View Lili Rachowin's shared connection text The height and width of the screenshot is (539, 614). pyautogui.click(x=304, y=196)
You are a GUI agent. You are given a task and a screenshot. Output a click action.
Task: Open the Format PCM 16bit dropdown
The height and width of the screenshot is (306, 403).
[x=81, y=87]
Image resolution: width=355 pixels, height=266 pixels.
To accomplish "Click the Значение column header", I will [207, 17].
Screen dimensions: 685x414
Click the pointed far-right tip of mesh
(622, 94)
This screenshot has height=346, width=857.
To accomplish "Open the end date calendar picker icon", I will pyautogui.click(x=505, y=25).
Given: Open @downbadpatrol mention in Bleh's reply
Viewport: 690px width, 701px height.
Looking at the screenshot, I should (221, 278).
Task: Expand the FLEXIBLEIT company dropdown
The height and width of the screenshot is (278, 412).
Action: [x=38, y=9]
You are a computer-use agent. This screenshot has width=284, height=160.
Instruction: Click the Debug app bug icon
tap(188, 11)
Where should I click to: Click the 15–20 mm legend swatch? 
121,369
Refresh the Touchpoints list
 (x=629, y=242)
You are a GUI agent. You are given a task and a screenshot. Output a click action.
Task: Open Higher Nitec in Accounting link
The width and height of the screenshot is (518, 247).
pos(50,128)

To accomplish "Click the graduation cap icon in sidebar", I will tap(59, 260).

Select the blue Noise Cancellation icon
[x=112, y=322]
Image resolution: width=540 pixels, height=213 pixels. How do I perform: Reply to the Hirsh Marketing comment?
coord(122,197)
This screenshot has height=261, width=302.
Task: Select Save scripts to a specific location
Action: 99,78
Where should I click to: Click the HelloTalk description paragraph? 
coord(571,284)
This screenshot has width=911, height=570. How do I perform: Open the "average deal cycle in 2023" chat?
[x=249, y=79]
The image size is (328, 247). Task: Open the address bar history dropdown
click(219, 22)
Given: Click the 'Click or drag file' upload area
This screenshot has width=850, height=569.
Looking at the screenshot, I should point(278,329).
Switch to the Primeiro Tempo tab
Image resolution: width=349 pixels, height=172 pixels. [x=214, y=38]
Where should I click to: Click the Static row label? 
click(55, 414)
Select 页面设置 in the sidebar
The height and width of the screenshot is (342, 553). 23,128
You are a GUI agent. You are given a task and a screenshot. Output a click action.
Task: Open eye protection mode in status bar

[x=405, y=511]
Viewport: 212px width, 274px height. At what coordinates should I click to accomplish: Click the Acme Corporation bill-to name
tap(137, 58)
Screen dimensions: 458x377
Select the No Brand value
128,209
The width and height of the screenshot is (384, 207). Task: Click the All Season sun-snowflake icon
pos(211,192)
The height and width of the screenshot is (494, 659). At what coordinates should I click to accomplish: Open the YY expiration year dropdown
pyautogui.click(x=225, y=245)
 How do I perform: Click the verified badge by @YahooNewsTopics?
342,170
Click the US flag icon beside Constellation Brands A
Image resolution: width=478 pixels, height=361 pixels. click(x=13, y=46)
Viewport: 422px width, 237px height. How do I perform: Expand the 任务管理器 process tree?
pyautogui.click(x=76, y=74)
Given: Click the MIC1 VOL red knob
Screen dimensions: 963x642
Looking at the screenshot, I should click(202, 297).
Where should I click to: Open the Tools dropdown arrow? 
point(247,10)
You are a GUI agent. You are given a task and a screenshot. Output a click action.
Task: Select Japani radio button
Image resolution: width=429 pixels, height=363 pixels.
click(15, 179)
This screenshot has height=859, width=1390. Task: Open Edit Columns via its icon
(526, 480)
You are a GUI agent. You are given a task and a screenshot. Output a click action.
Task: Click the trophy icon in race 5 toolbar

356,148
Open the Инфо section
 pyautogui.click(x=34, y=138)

□ □ □ □ □ □ □

WHAT THIS TASK INVOLVES => Select and copy every line of the material that holds the string "will".

RESPONSE TO THE EXERCISE =>
To accomplish "Click the Значение column header", I will [207, 17].
To accomplish "Open the end date calendar picker icon", I will pyautogui.click(x=505, y=25).
To accomplish "Click the graduation cap icon in sidebar", I will tap(59, 260).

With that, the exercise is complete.